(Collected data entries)
=-=-=
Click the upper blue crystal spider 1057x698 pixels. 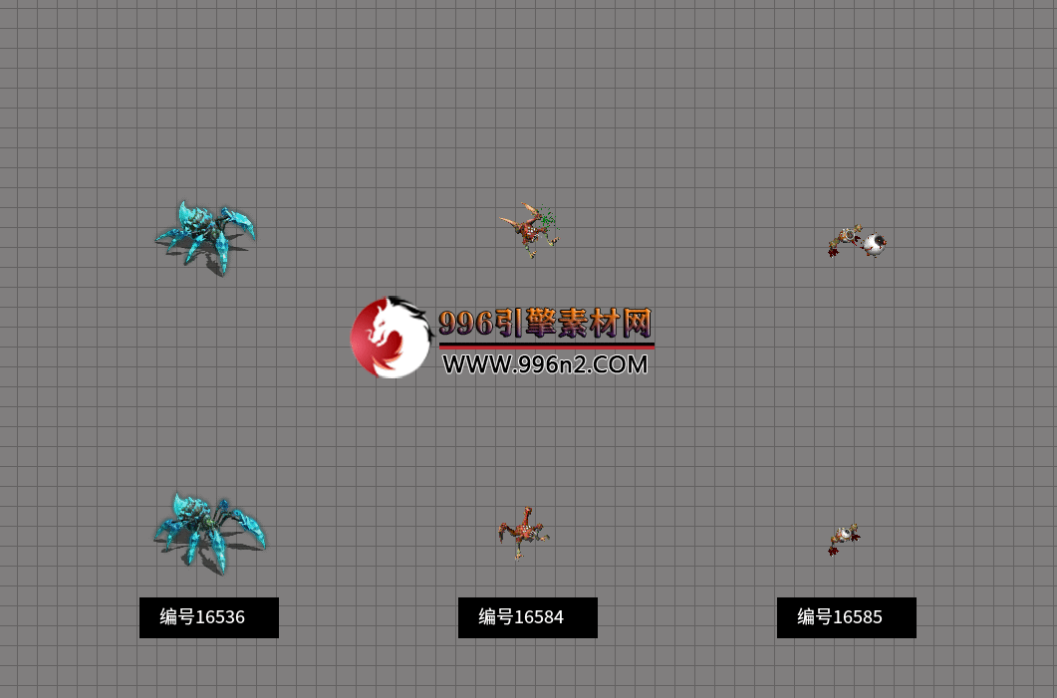pos(206,236)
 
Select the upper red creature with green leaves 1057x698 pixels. pos(530,230)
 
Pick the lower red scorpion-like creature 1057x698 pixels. pos(522,533)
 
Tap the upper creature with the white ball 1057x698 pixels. pos(856,241)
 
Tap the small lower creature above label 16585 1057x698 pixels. pos(844,538)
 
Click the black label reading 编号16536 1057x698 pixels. pos(209,617)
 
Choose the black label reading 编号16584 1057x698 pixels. pos(528,617)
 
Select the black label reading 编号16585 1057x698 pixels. pos(847,617)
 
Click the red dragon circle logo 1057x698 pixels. pos(392,338)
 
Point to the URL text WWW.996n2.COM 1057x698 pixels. pos(545,364)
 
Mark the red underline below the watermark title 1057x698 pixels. pos(546,346)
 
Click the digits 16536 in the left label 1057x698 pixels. pos(220,617)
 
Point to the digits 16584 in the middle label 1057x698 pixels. pos(539,617)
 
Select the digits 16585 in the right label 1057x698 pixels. pos(858,617)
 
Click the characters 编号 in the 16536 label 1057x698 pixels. pos(176,617)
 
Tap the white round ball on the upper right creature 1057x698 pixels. pos(875,243)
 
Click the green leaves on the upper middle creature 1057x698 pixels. pos(546,223)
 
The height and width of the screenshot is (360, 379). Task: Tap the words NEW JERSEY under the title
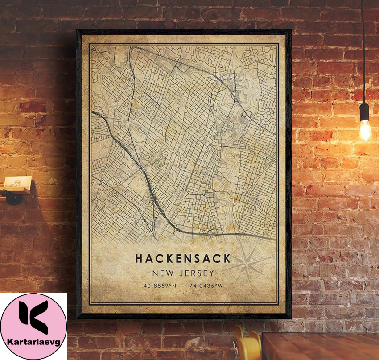coord(182,273)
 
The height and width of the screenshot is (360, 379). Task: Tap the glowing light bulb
coord(365,129)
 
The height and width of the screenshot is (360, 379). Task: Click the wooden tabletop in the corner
coord(321,346)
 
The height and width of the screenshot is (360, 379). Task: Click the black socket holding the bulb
coord(364,112)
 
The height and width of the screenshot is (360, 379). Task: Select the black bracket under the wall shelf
coord(13,196)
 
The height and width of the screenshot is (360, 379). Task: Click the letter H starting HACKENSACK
coord(139,259)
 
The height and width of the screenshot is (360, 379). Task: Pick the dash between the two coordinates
coord(183,286)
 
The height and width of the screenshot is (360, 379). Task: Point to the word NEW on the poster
coord(161,273)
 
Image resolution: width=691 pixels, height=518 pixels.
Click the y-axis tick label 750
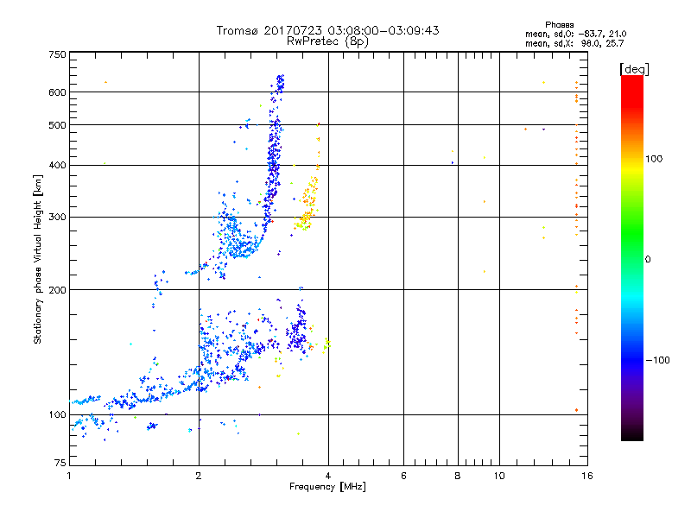point(57,55)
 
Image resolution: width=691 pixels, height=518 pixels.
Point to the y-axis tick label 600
point(57,92)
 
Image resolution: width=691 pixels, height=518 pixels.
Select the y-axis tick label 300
point(57,217)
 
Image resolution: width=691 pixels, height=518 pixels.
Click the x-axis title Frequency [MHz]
point(327,487)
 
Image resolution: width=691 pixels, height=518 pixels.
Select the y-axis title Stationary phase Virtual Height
point(38,259)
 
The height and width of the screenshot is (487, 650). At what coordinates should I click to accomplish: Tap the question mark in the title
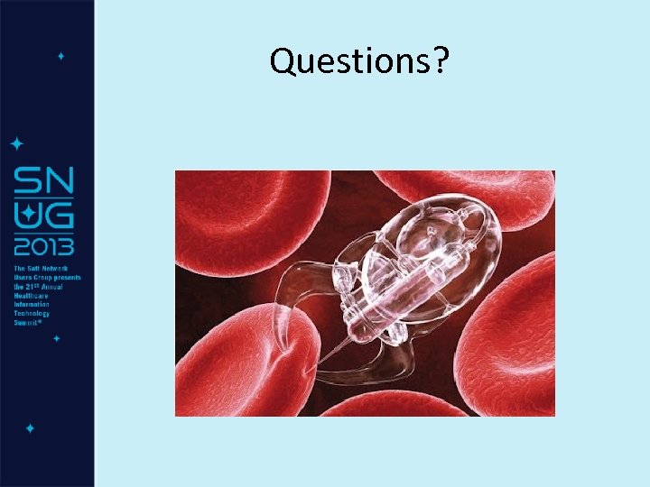pos(443,61)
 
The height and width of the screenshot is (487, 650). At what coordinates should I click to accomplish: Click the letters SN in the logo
pos(43,183)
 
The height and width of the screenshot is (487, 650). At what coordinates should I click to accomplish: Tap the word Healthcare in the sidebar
pos(32,296)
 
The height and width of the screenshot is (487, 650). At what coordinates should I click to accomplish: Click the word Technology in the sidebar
pos(33,314)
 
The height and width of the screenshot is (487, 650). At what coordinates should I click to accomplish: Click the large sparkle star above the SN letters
pos(16,143)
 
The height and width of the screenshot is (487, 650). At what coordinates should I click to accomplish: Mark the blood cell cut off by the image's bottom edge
pos(379,406)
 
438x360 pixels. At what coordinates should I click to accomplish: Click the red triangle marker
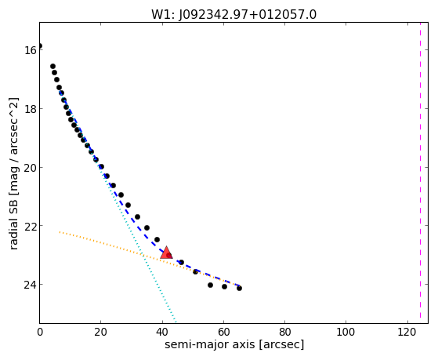166,253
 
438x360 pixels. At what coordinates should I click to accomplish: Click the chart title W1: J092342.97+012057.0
233,14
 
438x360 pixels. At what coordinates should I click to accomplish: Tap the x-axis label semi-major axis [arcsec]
234,344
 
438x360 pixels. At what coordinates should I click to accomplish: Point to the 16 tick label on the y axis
31,50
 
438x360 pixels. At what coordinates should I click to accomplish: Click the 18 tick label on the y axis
31,109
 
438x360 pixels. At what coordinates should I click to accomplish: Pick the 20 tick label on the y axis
31,168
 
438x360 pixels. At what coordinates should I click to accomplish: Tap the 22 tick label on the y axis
31,226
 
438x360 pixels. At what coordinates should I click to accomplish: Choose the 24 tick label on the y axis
31,285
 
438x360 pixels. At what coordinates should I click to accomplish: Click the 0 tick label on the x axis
40,332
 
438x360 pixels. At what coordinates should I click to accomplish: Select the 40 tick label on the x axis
162,332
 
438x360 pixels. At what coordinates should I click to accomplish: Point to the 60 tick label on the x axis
223,332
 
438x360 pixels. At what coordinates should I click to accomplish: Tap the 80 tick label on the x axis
284,332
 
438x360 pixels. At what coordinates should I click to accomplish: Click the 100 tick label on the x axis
346,332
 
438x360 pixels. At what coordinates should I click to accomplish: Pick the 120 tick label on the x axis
407,332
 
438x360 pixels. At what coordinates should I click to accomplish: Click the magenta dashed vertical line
420,173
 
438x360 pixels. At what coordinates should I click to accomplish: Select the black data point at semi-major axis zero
40,45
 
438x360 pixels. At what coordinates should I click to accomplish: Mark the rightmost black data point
239,288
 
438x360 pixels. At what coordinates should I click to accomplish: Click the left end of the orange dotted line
60,232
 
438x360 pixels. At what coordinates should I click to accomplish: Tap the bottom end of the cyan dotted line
176,322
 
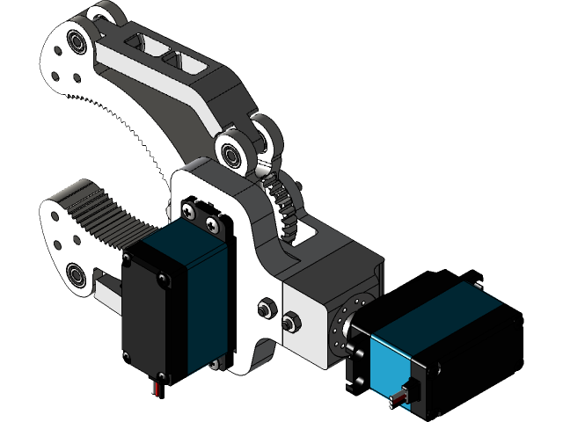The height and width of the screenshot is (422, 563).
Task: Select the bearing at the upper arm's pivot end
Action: [x=234, y=154]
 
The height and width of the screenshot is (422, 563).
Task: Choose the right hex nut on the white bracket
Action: [x=289, y=323]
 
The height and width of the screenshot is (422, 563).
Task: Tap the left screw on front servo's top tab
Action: [x=189, y=210]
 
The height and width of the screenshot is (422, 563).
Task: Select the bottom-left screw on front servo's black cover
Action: [x=128, y=355]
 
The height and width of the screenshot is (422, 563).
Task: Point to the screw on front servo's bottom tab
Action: [x=215, y=362]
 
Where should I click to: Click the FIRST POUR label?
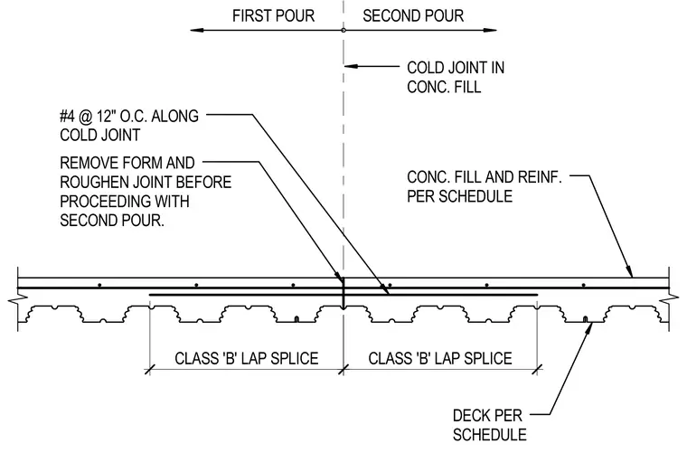tap(273, 15)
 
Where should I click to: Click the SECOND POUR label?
tap(413, 15)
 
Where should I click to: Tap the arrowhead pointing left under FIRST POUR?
tap(197, 30)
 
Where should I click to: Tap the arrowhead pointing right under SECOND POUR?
tap(489, 30)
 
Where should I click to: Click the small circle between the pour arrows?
tap(344, 30)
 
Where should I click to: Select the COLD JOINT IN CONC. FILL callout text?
tap(456, 77)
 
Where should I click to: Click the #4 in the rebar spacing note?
tap(67, 116)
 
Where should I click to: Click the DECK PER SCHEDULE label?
tap(489, 425)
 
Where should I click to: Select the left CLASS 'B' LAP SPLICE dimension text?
tap(247, 358)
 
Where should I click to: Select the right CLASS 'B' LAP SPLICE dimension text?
tap(440, 358)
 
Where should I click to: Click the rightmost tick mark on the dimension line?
tap(537, 369)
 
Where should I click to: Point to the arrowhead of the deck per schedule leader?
tap(589, 326)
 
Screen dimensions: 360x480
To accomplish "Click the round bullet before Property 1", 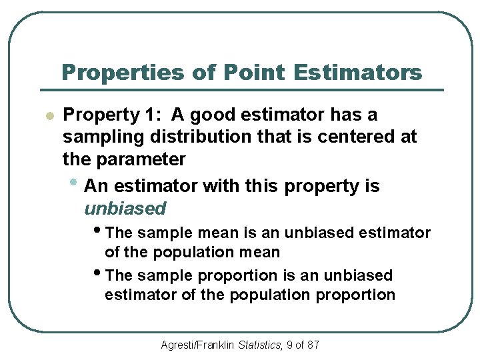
=-=-=
Reproduce the lines that start at the one containing "Where should I click to: Click the FIRST" and end after the one containing "tap(489, 30)", including both, with the pictures omitted.

Where should I click to: Click the FIRST POUR label?
tap(273, 15)
 
Where should I click to: Click the SECOND POUR label?
tap(413, 15)
 
Where should I click to: Tap the arrowhead pointing left under FIRST POUR?
tap(197, 30)
 
Where should I click to: Tap the arrowhead pointing right under SECOND POUR?
tap(489, 30)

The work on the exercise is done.